The romantic union the film had been hinting it doesn’t quite transpire and in one of the director’s more powerful scenes of heterosexual confusion, the man fails to give the woman what she really needs. As ever, these moments feel autobiographical and, indeed, Enrica says that this film was his last “purely autobiographical…” as he wanted to move far beyond his bourgeoise upbringing. I do wonder if she and Monica sometimes watch these films together and laugh in recognition, smiling over their Campari as another classic Michelangelo-moment is revealed.

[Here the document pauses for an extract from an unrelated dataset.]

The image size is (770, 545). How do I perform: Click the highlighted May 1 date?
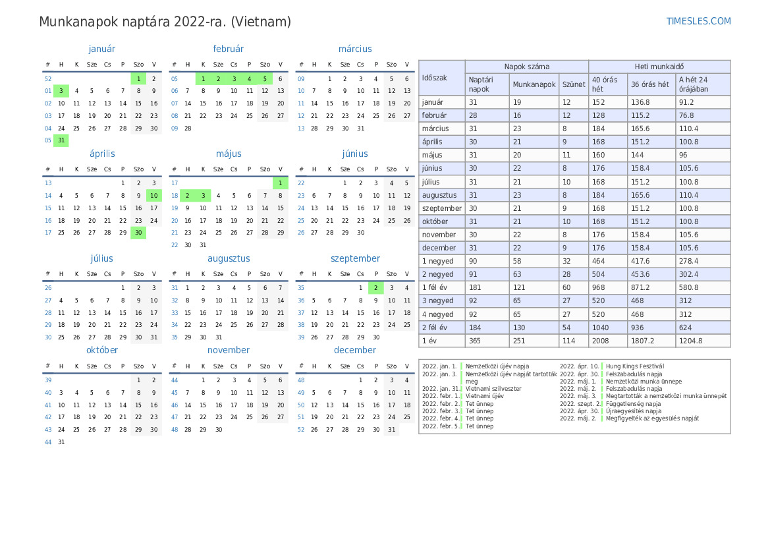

There’s, of course, far more to the film than this but redered with Carlo Di Palma's incredible cinematography, this believable story of mental illness at a time of change and danger, it is hard to better. I’ve said it before but watching Antonioni is like watching a silent film, the dialogue is sparse and the expressiveness of the leads always at such a high level, especially Monica, Jean, Marcello, David, Vanessa, Sarah and Jack… you spend two hours reading their facial “intertitles” always engaged and never quite sure.


He always leaves a little meaning left undiscovered… it took him a long time to put these films together and, for these persistent mysteries, you can see it was worth it: “I look and tell what I see, I do not show…”

In her conclusion, Enrica Antonioni quoted her partner:

 “…much of humanity has not yet adapted to the new times, it has not filled the gap between moral antiquity and (today)… neurosis reveals the concerns… the Giuliana in Red Desert is  not an invention of mine and I have found people like her everywhere, it’s not me, it’s our stories that venture into psychopathology and if we were all aware that we live in a state of neurosis, society would find a solution. Otherwise men in crisis will inevitably bring the World to ruin.”

And this, as she said, was fifty years ago.

The BFI Antonioni has been a joy and each screening has revealed so much more about the work especially with tonight’s introduction: this is a director who’s work still inspires and still carries so much meaning. Next up I have Zabriskie Point so we’re ending with a bang.